VOZ-dependent priming of salicylic acid-dependent defense against Rhizopus stolonifer by β-aminobutyric acid requires the TCP protein TCP2 in peach fruit.

Vascular plant one-zinc finger (VOZ) transcription factors (TFs) play crucial roles in plant immunity. Nevertheless, how VOZs modulate defense signaling in response to elicitor-induced resistance is not fully understood. Here, the defense elicitor β-aminobutyric acid (BABA) resulted in the visible suppression of Rhizopus rot disease of peach fruit caused by Rhizopus stolonifer. Defense priming by BABA was notably associated with increased levels of salicylic acid (SA) and SA-dependent gene expression. Data-independent acquisition proteomic analysis revealed that two VOZ proteins (PpVOZ1 and PpVOZ2) were substantially upregulated in BABA-induced resistance (BABA-IR). Furthermore, the interaction of PpVOZ1 and PpVOZ2 and their potential target of the TEOSINTE-BRANCHED1/CYCLOIDEA/PCF (TCP)-family protein PpTCP2 screened from protein-protein interaction networks was confirmed by yeast two-hybrid (Y2H), luciferase complementation imaging and glutathione S-transferase pull-down assays. Furthermore, subcellular localization, yeast one-hybrid, electrophoretic mobility shift assay and dual-luciferase reporter assays demonstrated that nuclear localization of both PpVOZ1 and PpVOZ2 was critical for their contribution to BABA-IR, as these proteins potentiated the PpTCP2-mediated transcriptional activation of isochorismate synthase genes (ICS1/2).
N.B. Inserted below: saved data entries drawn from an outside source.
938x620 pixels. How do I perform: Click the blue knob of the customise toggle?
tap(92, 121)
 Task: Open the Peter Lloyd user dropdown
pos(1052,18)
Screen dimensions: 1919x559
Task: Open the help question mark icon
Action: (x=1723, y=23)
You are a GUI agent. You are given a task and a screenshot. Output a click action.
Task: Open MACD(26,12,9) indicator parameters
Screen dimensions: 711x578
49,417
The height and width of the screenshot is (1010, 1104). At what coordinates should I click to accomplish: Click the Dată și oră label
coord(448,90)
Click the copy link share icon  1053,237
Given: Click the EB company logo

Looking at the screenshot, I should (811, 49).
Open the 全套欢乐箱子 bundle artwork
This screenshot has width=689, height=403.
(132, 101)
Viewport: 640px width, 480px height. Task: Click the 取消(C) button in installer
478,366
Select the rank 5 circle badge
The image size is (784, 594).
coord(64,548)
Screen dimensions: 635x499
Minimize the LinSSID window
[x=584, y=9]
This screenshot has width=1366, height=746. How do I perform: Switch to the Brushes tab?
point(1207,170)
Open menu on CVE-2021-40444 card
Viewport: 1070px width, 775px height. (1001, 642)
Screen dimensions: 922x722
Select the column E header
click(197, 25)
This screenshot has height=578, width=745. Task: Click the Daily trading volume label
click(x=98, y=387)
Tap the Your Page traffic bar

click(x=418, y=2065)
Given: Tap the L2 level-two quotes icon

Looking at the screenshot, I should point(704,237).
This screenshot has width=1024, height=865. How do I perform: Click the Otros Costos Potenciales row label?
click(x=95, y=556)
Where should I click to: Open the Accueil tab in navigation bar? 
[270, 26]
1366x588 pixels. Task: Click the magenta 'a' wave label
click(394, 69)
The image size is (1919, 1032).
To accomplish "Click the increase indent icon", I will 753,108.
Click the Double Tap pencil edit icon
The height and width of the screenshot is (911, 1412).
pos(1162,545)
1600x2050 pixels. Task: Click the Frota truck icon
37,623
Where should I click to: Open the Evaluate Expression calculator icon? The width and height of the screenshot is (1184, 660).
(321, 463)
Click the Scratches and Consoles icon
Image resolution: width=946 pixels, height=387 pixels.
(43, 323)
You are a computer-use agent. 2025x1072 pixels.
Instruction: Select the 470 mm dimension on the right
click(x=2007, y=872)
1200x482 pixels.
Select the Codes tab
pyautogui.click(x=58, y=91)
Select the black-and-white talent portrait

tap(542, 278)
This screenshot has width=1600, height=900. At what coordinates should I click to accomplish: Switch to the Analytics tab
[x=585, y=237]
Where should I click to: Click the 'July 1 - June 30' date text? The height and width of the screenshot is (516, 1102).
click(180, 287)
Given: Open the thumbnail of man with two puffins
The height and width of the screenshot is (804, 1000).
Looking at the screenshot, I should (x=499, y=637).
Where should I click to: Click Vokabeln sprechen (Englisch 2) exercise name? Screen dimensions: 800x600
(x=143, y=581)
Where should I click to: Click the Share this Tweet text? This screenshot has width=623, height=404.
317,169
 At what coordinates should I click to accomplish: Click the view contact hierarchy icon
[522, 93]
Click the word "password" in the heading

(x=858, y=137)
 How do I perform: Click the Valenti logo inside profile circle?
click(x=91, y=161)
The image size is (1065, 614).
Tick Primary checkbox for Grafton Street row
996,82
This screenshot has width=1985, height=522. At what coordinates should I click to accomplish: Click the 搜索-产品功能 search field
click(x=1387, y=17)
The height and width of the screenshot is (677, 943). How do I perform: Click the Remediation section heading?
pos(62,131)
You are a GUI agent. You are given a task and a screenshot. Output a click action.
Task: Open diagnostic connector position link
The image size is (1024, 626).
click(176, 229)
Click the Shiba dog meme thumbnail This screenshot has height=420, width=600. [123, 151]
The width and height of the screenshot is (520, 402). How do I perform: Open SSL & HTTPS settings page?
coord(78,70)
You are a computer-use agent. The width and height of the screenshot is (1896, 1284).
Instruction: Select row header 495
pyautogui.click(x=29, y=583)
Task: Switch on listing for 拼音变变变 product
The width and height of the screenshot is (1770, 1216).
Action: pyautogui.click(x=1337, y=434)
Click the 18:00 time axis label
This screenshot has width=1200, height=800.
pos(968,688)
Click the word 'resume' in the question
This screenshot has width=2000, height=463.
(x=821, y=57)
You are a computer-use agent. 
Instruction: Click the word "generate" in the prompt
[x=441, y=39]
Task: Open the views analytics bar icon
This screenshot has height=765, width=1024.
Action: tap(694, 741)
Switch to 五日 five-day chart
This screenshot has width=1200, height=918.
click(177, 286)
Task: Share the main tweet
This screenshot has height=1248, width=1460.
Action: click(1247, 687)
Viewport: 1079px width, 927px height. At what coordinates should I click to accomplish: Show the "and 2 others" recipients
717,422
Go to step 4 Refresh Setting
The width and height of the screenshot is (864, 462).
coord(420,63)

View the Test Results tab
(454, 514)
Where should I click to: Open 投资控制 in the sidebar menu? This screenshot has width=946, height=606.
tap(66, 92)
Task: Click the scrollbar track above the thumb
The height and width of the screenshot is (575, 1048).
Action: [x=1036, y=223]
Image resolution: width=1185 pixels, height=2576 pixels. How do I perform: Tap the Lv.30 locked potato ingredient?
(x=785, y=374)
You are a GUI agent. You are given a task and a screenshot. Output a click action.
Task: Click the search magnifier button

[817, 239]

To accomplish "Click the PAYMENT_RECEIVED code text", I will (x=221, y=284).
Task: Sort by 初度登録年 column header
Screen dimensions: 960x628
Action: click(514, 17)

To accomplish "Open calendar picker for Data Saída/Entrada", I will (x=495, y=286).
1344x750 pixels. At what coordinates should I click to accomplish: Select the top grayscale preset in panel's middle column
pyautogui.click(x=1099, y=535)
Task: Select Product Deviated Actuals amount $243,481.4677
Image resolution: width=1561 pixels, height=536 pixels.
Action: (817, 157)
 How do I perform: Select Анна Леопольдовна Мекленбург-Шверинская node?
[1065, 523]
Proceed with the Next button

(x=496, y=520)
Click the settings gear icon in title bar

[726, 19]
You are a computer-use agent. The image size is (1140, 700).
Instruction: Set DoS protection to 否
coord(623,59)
The overexpression of both PpVOZ1 and PpVOZ2 could activate the transcription of SA-dependent genes and provide disease resistance in transgenic Arabidopsis. In contrast, the ppvoz1 and ppvoz2 loss-of-function mutations and the voz1 voz2 double mutation attenuated BABA-IR against R. stolonifer. Therefore, the three identified positive TFs, PpVOZ1, PpVOZ2, and PpTCP2, synergistically contribute to the BABA-activated priming of systemic acquired resistance in postharvest peach fruit by a VOZ-TCP-ICS regulatory module.